++++ DATA FOR ANALYSIS

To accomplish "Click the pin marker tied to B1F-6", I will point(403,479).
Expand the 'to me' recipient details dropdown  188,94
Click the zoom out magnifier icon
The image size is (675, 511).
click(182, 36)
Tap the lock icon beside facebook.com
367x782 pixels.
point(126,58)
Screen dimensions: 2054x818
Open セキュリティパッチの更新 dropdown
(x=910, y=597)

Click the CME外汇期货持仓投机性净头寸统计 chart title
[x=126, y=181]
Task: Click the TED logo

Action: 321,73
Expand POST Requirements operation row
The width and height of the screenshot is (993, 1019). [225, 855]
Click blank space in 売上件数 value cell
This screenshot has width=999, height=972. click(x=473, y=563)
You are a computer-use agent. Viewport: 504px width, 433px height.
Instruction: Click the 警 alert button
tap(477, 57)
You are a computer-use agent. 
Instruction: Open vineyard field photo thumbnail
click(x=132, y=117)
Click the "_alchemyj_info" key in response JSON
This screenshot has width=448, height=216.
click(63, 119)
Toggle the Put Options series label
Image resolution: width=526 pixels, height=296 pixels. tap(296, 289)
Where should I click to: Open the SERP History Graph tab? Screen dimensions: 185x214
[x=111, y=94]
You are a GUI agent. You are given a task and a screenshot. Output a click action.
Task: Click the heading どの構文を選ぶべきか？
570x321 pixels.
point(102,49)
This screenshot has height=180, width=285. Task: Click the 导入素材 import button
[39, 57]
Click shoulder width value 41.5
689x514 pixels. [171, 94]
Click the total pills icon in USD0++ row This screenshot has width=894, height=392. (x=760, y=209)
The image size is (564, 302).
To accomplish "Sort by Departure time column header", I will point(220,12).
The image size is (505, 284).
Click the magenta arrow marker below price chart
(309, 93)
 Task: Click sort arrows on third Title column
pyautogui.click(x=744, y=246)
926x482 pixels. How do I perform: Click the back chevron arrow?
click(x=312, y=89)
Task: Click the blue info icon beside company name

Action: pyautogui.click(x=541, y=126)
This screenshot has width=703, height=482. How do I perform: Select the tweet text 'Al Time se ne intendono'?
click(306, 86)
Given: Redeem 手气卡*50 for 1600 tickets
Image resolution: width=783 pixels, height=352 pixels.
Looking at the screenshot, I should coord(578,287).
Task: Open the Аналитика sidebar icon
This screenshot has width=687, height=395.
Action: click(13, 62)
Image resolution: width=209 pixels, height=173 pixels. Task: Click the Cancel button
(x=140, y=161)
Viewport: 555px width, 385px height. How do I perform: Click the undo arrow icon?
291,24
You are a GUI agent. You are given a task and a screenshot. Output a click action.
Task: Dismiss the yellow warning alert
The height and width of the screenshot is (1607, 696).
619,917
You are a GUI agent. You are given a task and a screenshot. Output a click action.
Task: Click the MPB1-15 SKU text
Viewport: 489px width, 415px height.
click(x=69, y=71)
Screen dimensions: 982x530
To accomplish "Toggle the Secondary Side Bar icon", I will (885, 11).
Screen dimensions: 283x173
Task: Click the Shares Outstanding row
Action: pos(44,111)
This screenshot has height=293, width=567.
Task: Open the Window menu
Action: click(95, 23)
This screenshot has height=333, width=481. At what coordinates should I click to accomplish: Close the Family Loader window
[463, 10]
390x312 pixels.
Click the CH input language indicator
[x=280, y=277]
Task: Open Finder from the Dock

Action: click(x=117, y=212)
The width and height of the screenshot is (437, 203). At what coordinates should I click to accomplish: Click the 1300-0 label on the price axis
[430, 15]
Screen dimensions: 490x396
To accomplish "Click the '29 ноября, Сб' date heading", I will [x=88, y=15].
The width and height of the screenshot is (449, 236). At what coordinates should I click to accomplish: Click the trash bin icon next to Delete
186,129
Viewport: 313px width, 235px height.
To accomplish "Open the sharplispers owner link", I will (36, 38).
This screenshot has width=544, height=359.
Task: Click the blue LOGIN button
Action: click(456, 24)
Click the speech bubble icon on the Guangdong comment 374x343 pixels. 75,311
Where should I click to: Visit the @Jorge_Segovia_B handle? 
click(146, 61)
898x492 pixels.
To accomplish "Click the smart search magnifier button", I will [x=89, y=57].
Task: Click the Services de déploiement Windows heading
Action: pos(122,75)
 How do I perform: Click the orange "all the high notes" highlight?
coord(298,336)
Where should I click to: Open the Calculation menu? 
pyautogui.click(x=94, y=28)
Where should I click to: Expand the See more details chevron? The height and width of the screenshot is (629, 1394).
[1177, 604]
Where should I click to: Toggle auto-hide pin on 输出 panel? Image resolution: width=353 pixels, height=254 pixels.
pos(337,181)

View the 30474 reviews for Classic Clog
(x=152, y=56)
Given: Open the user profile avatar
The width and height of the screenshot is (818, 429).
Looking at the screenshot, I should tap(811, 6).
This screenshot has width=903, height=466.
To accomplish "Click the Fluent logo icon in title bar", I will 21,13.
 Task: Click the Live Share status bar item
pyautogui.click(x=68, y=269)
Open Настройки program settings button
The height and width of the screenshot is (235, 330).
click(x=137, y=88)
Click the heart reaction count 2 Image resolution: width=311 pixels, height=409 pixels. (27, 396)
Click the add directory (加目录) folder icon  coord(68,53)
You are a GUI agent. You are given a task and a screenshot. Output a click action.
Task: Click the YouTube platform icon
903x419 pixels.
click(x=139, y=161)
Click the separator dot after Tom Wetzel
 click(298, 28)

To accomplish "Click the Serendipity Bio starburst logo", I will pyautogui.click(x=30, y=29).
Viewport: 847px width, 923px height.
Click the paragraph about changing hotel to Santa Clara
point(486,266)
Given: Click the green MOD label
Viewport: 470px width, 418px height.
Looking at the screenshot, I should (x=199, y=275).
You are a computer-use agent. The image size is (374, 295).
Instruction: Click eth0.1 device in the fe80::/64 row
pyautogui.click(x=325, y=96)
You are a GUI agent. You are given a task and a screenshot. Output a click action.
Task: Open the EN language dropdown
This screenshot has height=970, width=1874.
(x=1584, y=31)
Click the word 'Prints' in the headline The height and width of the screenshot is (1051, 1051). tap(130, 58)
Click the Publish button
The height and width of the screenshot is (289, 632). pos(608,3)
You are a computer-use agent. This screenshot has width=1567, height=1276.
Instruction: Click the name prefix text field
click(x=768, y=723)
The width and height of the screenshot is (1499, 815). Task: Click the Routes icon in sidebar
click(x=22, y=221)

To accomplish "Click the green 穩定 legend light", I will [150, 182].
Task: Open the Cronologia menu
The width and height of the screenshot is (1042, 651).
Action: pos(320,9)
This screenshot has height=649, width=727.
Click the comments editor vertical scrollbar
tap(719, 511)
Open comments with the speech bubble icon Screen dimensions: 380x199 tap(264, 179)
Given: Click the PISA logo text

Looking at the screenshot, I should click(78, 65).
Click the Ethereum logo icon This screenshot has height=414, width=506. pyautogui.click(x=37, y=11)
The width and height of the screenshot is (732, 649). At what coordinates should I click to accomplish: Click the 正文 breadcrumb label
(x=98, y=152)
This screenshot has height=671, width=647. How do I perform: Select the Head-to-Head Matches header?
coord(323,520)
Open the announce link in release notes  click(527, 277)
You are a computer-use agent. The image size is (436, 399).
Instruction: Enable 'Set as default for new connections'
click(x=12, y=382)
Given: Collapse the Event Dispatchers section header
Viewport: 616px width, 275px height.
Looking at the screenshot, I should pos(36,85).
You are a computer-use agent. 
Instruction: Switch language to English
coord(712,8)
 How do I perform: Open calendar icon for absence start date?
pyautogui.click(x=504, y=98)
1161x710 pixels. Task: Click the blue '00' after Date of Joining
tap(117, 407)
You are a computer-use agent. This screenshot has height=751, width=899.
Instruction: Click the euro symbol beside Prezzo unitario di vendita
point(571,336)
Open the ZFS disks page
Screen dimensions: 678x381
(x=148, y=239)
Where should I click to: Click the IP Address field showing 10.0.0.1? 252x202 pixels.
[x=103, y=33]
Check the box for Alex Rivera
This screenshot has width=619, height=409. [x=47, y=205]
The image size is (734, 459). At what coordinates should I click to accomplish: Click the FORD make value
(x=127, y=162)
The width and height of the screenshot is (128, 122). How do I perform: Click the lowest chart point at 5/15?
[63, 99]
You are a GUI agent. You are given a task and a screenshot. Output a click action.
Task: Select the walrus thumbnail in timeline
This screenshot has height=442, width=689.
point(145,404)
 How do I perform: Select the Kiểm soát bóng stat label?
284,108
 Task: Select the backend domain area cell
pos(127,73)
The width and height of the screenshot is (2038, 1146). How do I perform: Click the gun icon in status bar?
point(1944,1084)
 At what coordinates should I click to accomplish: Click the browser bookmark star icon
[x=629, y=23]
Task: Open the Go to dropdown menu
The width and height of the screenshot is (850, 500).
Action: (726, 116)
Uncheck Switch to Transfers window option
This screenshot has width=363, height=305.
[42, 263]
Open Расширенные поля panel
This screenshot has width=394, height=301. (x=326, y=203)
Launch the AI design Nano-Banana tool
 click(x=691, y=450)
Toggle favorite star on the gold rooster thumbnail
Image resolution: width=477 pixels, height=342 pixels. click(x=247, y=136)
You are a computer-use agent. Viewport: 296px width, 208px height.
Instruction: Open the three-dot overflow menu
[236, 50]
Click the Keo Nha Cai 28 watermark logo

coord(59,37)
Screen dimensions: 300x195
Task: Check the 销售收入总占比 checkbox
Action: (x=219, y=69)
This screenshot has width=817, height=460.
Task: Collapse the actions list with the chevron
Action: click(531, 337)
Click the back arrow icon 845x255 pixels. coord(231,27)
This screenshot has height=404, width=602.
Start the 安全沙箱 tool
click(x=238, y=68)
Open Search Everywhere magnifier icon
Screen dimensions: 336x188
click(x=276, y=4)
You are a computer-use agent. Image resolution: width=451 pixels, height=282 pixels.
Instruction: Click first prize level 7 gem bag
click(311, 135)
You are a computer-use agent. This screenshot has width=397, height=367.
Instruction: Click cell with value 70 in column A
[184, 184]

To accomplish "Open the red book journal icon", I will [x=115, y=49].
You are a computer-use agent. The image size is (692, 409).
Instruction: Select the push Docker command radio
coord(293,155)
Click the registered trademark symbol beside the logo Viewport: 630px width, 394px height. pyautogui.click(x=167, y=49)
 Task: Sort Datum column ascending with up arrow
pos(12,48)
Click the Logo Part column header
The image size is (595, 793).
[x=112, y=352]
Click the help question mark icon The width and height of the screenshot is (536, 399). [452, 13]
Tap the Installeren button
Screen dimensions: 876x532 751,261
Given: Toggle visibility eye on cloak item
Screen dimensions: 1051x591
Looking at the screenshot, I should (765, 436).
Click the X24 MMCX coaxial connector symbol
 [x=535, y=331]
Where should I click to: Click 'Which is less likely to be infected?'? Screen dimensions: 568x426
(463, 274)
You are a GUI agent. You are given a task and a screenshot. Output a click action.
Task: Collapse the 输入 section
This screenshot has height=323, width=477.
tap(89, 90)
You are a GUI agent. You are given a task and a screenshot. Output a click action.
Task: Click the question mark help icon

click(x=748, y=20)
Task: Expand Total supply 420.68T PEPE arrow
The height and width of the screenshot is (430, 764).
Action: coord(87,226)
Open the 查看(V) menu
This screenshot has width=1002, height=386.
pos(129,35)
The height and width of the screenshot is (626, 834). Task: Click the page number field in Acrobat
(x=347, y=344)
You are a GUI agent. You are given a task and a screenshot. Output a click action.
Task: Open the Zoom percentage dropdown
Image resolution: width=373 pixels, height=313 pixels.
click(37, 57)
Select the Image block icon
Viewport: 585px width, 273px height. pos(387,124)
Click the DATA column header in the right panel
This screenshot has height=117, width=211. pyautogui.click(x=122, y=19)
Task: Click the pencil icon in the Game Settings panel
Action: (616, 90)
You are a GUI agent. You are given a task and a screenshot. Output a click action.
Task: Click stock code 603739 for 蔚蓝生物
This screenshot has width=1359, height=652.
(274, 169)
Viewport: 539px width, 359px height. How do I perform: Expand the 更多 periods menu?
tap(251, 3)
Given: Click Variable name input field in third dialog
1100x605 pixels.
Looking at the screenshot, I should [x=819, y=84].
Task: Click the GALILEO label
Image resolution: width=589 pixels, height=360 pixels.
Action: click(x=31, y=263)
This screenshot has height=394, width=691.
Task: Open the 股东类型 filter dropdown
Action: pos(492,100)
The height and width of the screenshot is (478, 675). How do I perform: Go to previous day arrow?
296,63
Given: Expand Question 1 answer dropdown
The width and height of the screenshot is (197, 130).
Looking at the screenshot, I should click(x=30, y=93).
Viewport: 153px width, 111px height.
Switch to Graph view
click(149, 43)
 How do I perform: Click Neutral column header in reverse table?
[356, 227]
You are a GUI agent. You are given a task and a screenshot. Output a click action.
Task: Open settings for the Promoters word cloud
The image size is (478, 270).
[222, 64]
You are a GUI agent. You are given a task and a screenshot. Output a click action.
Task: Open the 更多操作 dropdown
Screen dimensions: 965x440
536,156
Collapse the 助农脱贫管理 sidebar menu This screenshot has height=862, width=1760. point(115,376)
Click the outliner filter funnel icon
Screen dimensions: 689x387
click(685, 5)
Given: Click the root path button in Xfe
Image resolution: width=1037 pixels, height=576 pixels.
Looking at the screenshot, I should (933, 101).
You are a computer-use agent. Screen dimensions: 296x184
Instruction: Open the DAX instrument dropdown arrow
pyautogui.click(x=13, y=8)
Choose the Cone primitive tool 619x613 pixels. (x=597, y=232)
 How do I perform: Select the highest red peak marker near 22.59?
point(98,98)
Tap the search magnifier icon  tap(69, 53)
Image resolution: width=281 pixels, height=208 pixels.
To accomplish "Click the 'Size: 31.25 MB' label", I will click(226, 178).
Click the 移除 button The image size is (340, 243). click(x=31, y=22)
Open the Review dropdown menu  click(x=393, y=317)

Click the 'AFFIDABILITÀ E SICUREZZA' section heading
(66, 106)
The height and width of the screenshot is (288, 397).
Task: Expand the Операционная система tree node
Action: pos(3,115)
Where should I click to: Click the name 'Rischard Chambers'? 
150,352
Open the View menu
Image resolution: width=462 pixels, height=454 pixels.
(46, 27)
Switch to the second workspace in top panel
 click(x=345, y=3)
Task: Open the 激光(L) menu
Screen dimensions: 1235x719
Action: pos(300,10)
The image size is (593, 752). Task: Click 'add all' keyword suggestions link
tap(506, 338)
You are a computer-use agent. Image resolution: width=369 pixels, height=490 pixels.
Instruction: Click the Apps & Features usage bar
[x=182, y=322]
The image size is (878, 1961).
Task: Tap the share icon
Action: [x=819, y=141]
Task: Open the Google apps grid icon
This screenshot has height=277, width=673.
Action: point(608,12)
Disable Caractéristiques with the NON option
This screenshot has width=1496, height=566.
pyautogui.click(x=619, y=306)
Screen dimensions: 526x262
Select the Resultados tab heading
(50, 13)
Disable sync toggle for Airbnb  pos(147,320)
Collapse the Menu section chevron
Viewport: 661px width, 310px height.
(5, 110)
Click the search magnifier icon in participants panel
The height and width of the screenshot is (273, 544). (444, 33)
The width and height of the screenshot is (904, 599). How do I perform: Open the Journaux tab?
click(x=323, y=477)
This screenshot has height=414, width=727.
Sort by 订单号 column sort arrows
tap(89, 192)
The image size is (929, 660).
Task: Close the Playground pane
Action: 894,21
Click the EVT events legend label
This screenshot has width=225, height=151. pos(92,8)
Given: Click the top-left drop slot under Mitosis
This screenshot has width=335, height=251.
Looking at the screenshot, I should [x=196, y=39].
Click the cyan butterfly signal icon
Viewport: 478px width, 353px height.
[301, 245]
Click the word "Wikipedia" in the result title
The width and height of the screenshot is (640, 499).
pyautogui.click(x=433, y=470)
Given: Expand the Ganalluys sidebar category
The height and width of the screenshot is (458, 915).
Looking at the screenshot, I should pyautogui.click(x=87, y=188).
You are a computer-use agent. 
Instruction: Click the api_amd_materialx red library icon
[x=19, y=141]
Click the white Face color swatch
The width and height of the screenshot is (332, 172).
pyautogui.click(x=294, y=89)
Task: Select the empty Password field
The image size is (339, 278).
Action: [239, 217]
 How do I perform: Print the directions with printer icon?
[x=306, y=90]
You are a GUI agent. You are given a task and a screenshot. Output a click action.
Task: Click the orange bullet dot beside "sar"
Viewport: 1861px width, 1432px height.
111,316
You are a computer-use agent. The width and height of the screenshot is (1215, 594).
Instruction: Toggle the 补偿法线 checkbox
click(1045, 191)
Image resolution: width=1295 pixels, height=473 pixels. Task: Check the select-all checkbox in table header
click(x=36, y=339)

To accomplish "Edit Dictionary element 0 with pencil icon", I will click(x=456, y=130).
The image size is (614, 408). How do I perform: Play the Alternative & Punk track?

++++++++

• **INSTRUCTIONS FOR THE TASK**:
Starting at the line above that contains "Task: Click the GALILEO label", write out each line exactly until the line that contains "Given: Expand Question 1 answer dropdown" has been written, and stop there.

• **YOUR RESPONSE**:
Task: Click the GALILEO label
Image resolution: width=589 pixels, height=360 pixels.
Action: click(x=31, y=263)
This screenshot has height=394, width=691.
Task: Open the 股东类型 filter dropdown
Action: pos(492,100)
The height and width of the screenshot is (478, 675). How do I perform: Go to previous day arrow?
296,63
Given: Expand Question 1 answer dropdown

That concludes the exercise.